13 July 2001
The opinion suggests a theoretical and systematic reflection on the nature and significance of the local and regional ethics committees, which in general organise and supply healthcare, or carry out research activities or clinical or pharmacological trials on human beings. The document highlights some problematic issues about the existence of ethics committees, like the risk of bureaucratisation; the difficulties in punctually carrying out their broad range of duties; the uncertainties about the relationship with the institutions of reference and the legal ambiguity in the nature of such relationships; the value and efficacy of the opinion expressed by the ethics committees and the associated issue of their members’ responsibility. We analyse also the distinction between the role of Institutional Review Board for clinical trials and the other roles that an ethics committee can have in healthcare structures and in research centres. Finally, in the perspective of an eventual reorganisation of the matter, the opinion invites to take into account the European Directive 2001/20, concerning bringing together the legislations of the European States in relation to the application of the regulations for clinical good practice when carrying out pharmacological studies.
The ICB hopes that the legislator, when dealing with the by now considerable amount of national and international regulations regarding this issue, could offer an organic and coherent legal foundation for the activity of ethics committees. We recommend also to define the distinction between the different areas of work of the ethics committee which anticipate, on the one hand, the evaluation and monitoring of pharmacological and biomedical research, to be carried out by approving compulsory and binding opinions; on the other hand, the issues concerning clinical practice, the supply of healthcare and formative intervention, to be carried out through a non-compulsory and non-binding ethical consultancy. The ethics commissions for clinical trials also have the task of carrying out a permanent assessment of the studies practiced in research centres, guaranteeing that the subjects are informed of the changes made to the protocols, of the new facts that affect their safety and of every significant increase in the level of risk. The legal intervention should also define the role of ethics committees in approving the protocols relative to clinical studies on animals, to guarantee that the regulations in force and the norms for the protection of animal welfare are followed.

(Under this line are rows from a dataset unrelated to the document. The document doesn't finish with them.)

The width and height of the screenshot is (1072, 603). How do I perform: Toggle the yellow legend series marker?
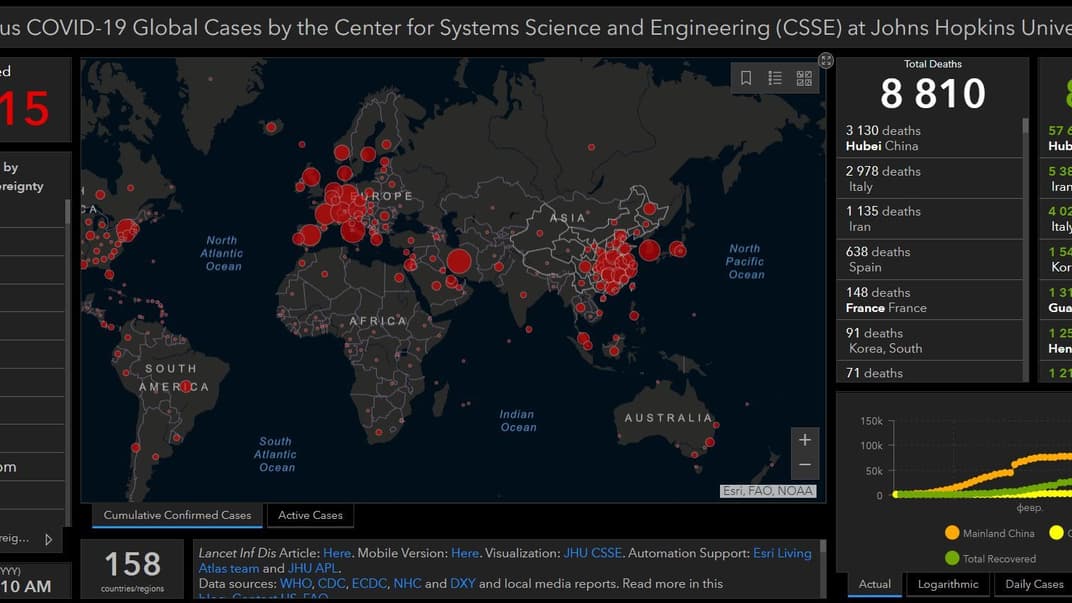tap(1056, 533)
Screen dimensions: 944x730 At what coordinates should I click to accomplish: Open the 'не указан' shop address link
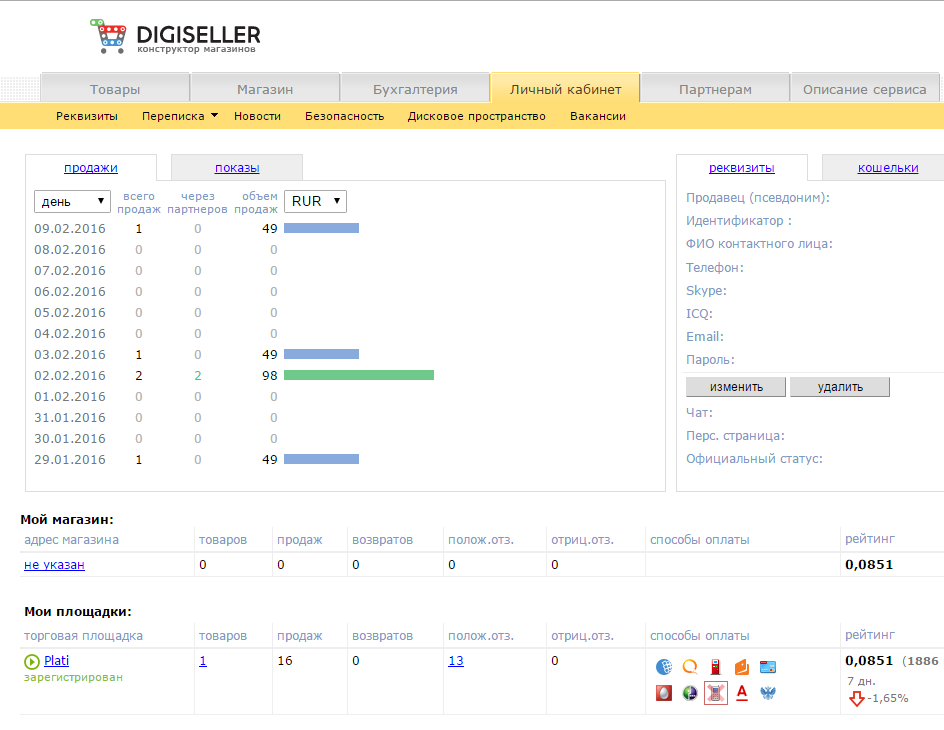(54, 565)
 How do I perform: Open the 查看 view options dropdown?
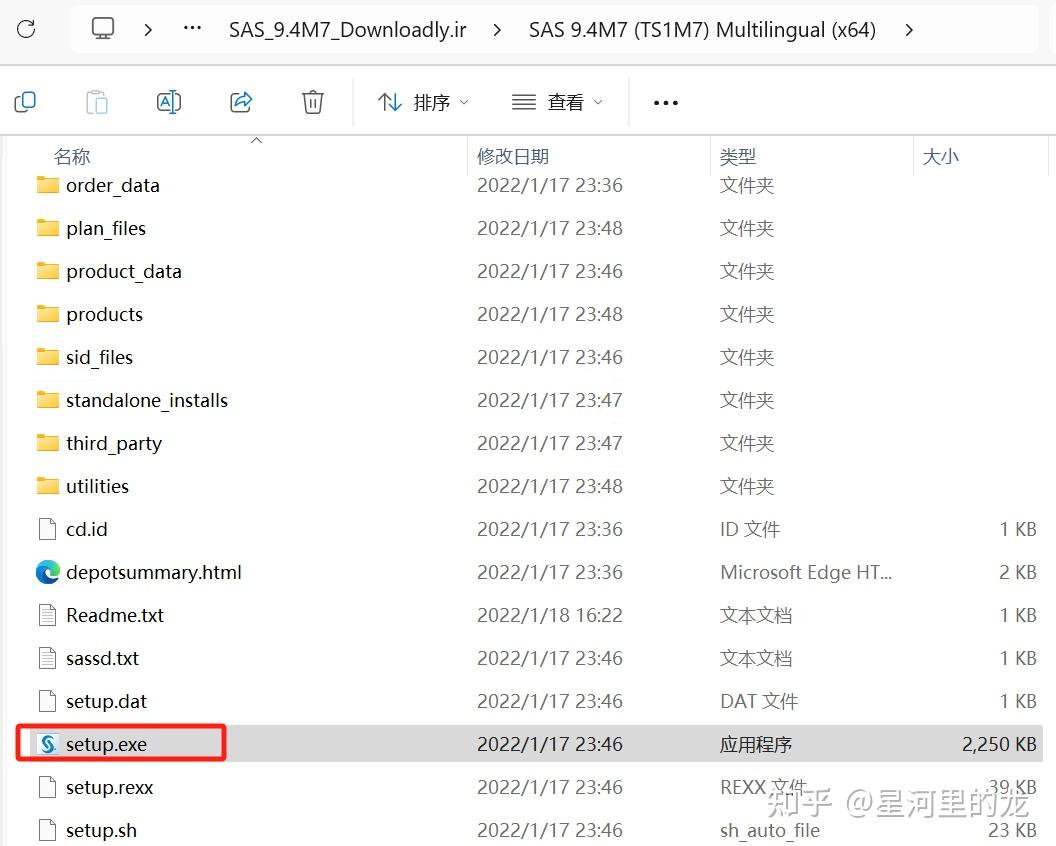[558, 101]
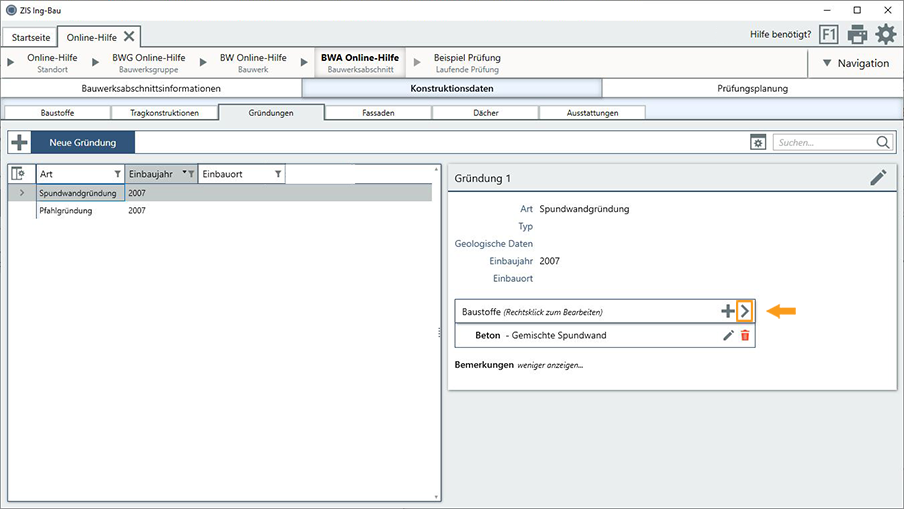
Task: Select the Pfahlgründung table row
Action: tap(66, 211)
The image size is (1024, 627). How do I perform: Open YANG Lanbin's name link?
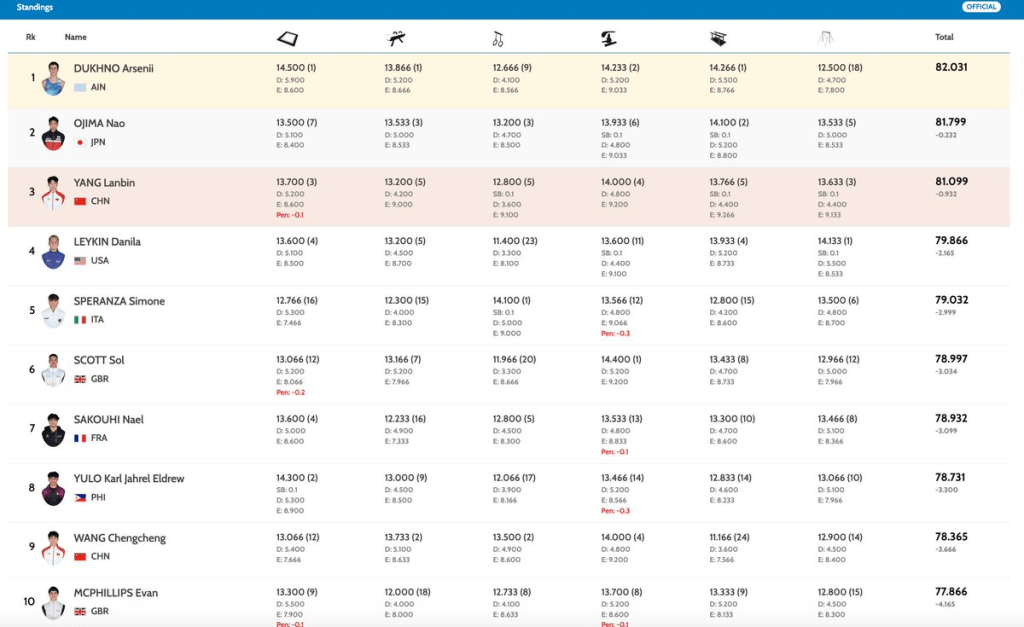point(104,183)
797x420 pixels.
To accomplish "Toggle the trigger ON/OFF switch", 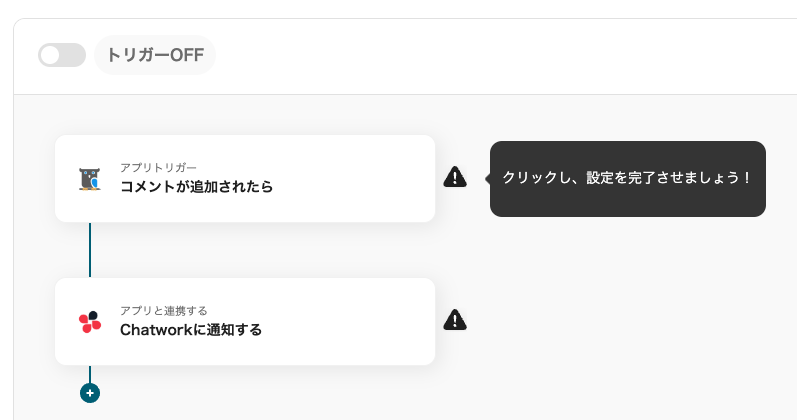I will (61, 55).
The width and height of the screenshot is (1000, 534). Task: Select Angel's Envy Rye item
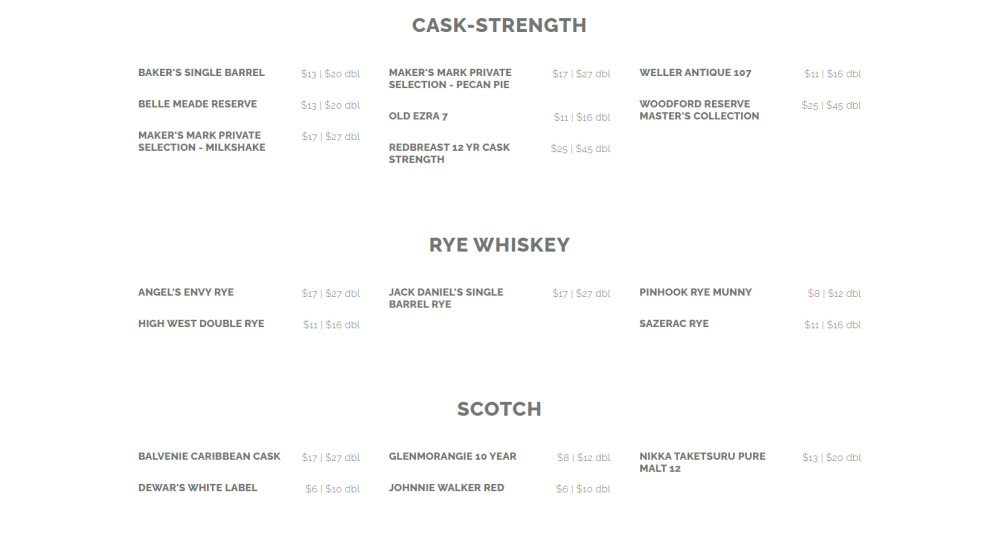185,293
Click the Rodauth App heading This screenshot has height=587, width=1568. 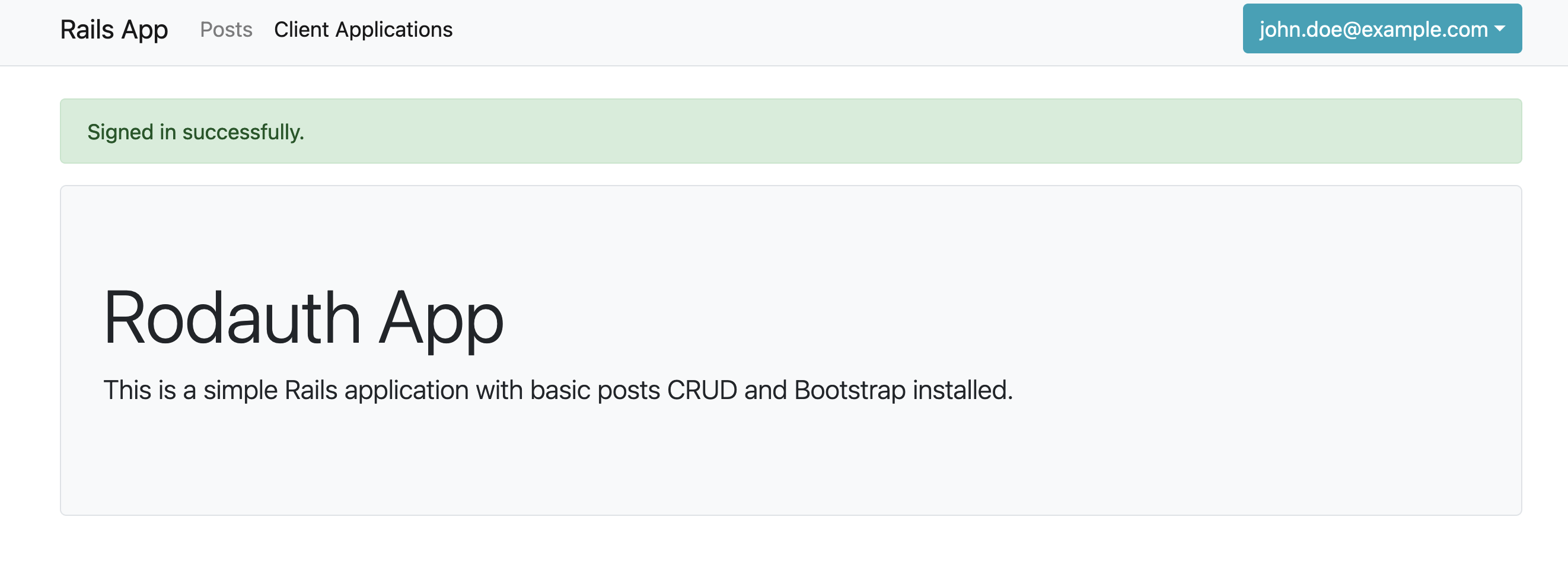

It is necessary to clearly define the responsibilities of the members of ethics committees for clinical trials, with the activation, by the structures of reference, of a suitable insurance cover for their roles. Ethics committees must also be provided with an appropriate scientific secretariat and a technical-administrative secretariat, with functional autonomy and made up of qualified personnel. The independence of the members of the ethics committee from the institution they belong to is considered a value to protect. Finally, we hope, in the respect of the privacy of the people involved, a transparent management of the activities of the committees and the protection of their autonomy from external pressures. Regional and national committees have no hierarchically higher power and cannot limit or bind the activity of local ethics committees.